◆ **Task to complete**
Output every entry exactly as written.

◆ **Supplied information**
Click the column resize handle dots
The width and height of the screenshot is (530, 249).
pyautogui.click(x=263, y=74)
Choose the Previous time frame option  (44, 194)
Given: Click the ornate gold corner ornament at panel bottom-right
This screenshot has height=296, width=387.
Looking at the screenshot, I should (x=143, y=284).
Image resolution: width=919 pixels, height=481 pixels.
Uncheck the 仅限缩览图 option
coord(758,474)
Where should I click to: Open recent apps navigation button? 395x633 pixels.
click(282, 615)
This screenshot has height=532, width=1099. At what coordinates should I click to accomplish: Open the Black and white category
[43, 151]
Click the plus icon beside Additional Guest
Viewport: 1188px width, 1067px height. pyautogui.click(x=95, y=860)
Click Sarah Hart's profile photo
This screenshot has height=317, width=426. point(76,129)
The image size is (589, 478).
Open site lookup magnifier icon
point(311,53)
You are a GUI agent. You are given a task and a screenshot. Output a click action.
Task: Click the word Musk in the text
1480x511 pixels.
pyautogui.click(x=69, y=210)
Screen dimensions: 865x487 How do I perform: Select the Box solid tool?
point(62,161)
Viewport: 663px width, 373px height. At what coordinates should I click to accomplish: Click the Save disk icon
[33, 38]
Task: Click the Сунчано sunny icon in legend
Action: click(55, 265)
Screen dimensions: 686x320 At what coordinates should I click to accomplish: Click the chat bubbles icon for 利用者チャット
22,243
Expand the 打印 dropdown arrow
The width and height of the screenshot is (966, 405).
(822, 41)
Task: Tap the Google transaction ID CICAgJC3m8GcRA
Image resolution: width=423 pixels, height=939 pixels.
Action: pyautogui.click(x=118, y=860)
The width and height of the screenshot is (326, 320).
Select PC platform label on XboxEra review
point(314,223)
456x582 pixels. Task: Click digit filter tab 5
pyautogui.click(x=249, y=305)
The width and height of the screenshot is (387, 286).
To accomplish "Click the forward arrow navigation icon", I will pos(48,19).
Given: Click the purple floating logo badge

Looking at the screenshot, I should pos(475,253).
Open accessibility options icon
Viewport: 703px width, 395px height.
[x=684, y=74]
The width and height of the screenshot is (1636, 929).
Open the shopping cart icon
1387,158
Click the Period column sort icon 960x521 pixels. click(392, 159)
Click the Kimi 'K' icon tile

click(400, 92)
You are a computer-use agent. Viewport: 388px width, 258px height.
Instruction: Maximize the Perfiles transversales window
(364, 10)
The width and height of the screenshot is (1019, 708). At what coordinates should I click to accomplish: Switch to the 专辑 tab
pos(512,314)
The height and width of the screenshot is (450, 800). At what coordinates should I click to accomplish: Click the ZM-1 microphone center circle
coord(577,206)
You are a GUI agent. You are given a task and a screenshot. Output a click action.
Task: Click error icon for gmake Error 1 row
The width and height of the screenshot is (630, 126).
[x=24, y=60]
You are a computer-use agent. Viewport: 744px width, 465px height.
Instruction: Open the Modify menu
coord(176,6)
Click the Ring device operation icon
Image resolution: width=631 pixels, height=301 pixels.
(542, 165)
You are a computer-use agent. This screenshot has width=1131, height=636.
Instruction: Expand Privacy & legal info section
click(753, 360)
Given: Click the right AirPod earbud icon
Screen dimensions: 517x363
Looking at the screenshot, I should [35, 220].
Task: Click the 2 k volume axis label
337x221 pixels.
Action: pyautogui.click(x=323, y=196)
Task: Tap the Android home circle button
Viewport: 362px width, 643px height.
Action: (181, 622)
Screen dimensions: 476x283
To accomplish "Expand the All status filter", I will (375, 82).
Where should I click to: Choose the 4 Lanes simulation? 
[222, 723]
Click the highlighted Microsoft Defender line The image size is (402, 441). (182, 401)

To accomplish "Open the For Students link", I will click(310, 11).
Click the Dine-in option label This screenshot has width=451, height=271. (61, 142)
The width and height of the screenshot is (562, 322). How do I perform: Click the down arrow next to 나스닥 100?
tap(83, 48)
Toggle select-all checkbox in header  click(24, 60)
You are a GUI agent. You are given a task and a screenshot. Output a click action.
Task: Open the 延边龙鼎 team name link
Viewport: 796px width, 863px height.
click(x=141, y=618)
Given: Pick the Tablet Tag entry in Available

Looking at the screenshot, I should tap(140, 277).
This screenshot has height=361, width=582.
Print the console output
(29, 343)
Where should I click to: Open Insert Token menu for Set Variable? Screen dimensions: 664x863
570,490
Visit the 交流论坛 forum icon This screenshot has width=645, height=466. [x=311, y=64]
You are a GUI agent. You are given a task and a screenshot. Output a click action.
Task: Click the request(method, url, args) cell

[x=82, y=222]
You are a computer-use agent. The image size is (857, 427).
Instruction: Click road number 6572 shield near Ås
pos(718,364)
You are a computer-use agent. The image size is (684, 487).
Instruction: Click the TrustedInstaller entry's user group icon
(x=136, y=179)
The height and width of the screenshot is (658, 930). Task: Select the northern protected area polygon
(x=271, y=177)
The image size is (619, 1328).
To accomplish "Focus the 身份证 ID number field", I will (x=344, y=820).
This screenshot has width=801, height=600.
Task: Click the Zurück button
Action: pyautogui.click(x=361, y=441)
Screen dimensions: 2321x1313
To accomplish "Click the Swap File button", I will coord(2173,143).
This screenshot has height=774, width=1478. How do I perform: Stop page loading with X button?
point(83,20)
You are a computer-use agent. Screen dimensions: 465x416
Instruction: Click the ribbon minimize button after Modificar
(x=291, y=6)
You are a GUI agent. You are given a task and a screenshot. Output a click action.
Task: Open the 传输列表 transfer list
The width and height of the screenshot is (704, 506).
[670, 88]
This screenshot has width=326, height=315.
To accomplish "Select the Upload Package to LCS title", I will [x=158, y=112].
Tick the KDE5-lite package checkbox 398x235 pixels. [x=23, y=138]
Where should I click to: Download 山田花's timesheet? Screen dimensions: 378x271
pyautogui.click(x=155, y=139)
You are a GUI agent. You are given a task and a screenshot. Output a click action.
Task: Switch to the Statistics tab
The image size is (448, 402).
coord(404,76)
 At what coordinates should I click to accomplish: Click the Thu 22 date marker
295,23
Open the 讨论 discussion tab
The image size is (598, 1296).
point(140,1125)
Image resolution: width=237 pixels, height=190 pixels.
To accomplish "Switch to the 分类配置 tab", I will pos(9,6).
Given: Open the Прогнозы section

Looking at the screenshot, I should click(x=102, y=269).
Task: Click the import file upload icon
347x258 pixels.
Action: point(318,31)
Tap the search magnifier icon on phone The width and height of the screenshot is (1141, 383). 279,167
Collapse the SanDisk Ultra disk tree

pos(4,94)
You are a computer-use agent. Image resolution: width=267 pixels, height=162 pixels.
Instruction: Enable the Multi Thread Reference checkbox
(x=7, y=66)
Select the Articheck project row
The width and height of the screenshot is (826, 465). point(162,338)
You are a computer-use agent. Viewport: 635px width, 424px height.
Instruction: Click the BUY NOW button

◆ **Written response**
Click the column resize handle dots
The width and height of the screenshot is (530, 249).
pyautogui.click(x=263, y=74)
Choose the Previous time frame option  (44, 194)
Given: Click the ornate gold corner ornament at panel bottom-right
This screenshot has height=296, width=387.
Looking at the screenshot, I should (x=143, y=284).
Image resolution: width=919 pixels, height=481 pixels.
Uncheck the 仅限缩览图 option
coord(758,474)
Where should I click to: Open recent apps navigation button? 395x633 pixels.
click(282, 615)
This screenshot has height=532, width=1099. At what coordinates should I click to accomplish: Open the Black and white category
[43, 151]
Click the plus icon beside Additional Guest
Viewport: 1188px width, 1067px height. pyautogui.click(x=95, y=860)
Click Sarah Hart's profile photo
This screenshot has height=317, width=426. point(76,129)
The image size is (589, 478).
Open site lookup magnifier icon
point(311,53)
You are a GUI agent. You are given a task and a screenshot. Output a click action.
Task: Click the word Musk in the text
1480x511 pixels.
pyautogui.click(x=69, y=210)
Screen dimensions: 865x487 How do I perform: Select the Box solid tool?
point(62,161)
Viewport: 663px width, 373px height. At what coordinates should I click to accomplish: Click the Save disk icon
[33, 38]
Task: Click the Сунчано sunny icon in legend
Action: click(55, 265)
Screen dimensions: 686x320 At what coordinates should I click to accomplish: Click the chat bubbles icon for 利用者チャット
22,243
Expand the 打印 dropdown arrow
The width and height of the screenshot is (966, 405).
(822, 41)
Task: Tap the Google transaction ID CICAgJC3m8GcRA
Image resolution: width=423 pixels, height=939 pixels.
Action: pyautogui.click(x=118, y=860)
The width and height of the screenshot is (326, 320).
Select PC platform label on XboxEra review
point(314,223)
456x582 pixels. Task: Click digit filter tab 5
pyautogui.click(x=249, y=305)
The width and height of the screenshot is (387, 286).
To accomplish "Click the forward arrow navigation icon", I will pos(48,19).
Given: Click the purple floating logo badge

Looking at the screenshot, I should pos(475,253).
Open accessibility options icon
Viewport: 703px width, 395px height.
[x=684, y=74]
The width and height of the screenshot is (1636, 929).
Open the shopping cart icon
1387,158
Click the Period column sort icon 960x521 pixels. click(392, 159)
Click the Kimi 'K' icon tile

click(400, 92)
You are a computer-use agent. Viewport: 388px width, 258px height.
Instruction: Maximize the Perfiles transversales window
(364, 10)
The width and height of the screenshot is (1019, 708). At what coordinates should I click to accomplish: Switch to the 专辑 tab
pos(512,314)
The height and width of the screenshot is (450, 800). At what coordinates should I click to accomplish: Click the ZM-1 microphone center circle
coord(577,206)
You are a GUI agent. You are given a task and a screenshot. Output a click action.
Task: Click error icon for gmake Error 1 row
The width and height of the screenshot is (630, 126).
[x=24, y=60]
You are a computer-use agent. Viewport: 744px width, 465px height.
Instruction: Open the Modify menu
coord(176,6)
Click the Ring device operation icon
Image resolution: width=631 pixels, height=301 pixels.
(542, 165)
You are a computer-use agent. This screenshot has width=1131, height=636.
Instruction: Expand Privacy & legal info section
click(753, 360)
Given: Click the right AirPod earbud icon
Screen dimensions: 517x363
Looking at the screenshot, I should [35, 220].
Task: Click the 2 k volume axis label
337x221 pixels.
Action: pyautogui.click(x=323, y=196)
Task: Tap the Android home circle button
Viewport: 362px width, 643px height.
Action: (181, 622)
Screen dimensions: 476x283
To accomplish "Expand the All status filter", I will (375, 82).
Where should I click to: Choose the 4 Lanes simulation? 
[222, 723]
Click the highlighted Microsoft Defender line The image size is (402, 441). (182, 401)

To accomplish "Open the For Students link", I will click(310, 11).
Click the Dine-in option label This screenshot has width=451, height=271. (61, 142)
The width and height of the screenshot is (562, 322). How do I perform: Click the down arrow next to 나스닥 100?
tap(83, 48)
Toggle select-all checkbox in header  click(24, 60)
You are a GUI agent. You are given a task and a screenshot. Output a click action.
Task: Open the 延边龙鼎 team name link
Viewport: 796px width, 863px height.
click(x=141, y=618)
Given: Pick the Tablet Tag entry in Available

Looking at the screenshot, I should tap(140, 277).
This screenshot has height=361, width=582.
Print the console output
(29, 343)
Where should I click to: Open Insert Token menu for Set Variable? Screen dimensions: 664x863
570,490
Visit the 交流论坛 forum icon This screenshot has width=645, height=466. [x=311, y=64]
You are a GUI agent. You are given a task and a screenshot. Output a click action.
Task: Click the request(method, url, args) cell

[x=82, y=222]
You are a computer-use agent. The image size is (857, 427).
Instruction: Click road number 6572 shield near Ås
pos(718,364)
You are a computer-use agent. The image size is (684, 487).
Instruction: Click the TrustedInstaller entry's user group icon
(x=136, y=179)
The height and width of the screenshot is (658, 930). Task: Select the northern protected area polygon
(x=271, y=177)
The image size is (619, 1328).
To accomplish "Focus the 身份证 ID number field", I will (x=344, y=820).
This screenshot has width=801, height=600.
Task: Click the Zurück button
Action: pyautogui.click(x=361, y=441)
Screen dimensions: 2321x1313
To accomplish "Click the Swap File button", I will coord(2173,143).
This screenshot has height=774, width=1478. How do I perform: Stop page loading with X button?
point(83,20)
You are a computer-use agent. Screen dimensions: 465x416
Instruction: Click the ribbon minimize button after Modificar
(x=291, y=6)
You are a GUI agent. You are given a task and a screenshot. Output a click action.
Task: Open the 传输列表 transfer list
The width and height of the screenshot is (704, 506).
[670, 88]
This screenshot has width=326, height=315.
To accomplish "Select the Upload Package to LCS title", I will [x=158, y=112].
Tick the KDE5-lite package checkbox 398x235 pixels. [x=23, y=138]
Where should I click to: Download 山田花's timesheet? Screen dimensions: 378x271
pyautogui.click(x=155, y=139)
You are a GUI agent. You are given a task and a screenshot. Output a click action.
Task: Switch to the Statistics tab
The image size is (448, 402).
coord(404,76)
 At what coordinates should I click to accomplish: Click the Thu 22 date marker
295,23
Open the 讨论 discussion tab
The image size is (598, 1296).
point(140,1125)
Image resolution: width=237 pixels, height=190 pixels.
To accomplish "Switch to the 分类配置 tab", I will pos(9,6).
Given: Open the Прогнозы section

Looking at the screenshot, I should click(x=102, y=269).
Task: Click the import file upload icon
347x258 pixels.
Action: point(318,31)
Tap the search magnifier icon on phone The width and height of the screenshot is (1141, 383). 279,167
Collapse the SanDisk Ultra disk tree

pos(4,94)
You are a computer-use agent. Image resolution: width=267 pixels, height=162 pixels.
Instruction: Enable the Multi Thread Reference checkbox
(x=7, y=66)
Select the Articheck project row
The width and height of the screenshot is (826, 465). point(162,338)
You are a computer-use agent. Viewport: 635px width, 424px height.
Instruction: Click the BUY NOW button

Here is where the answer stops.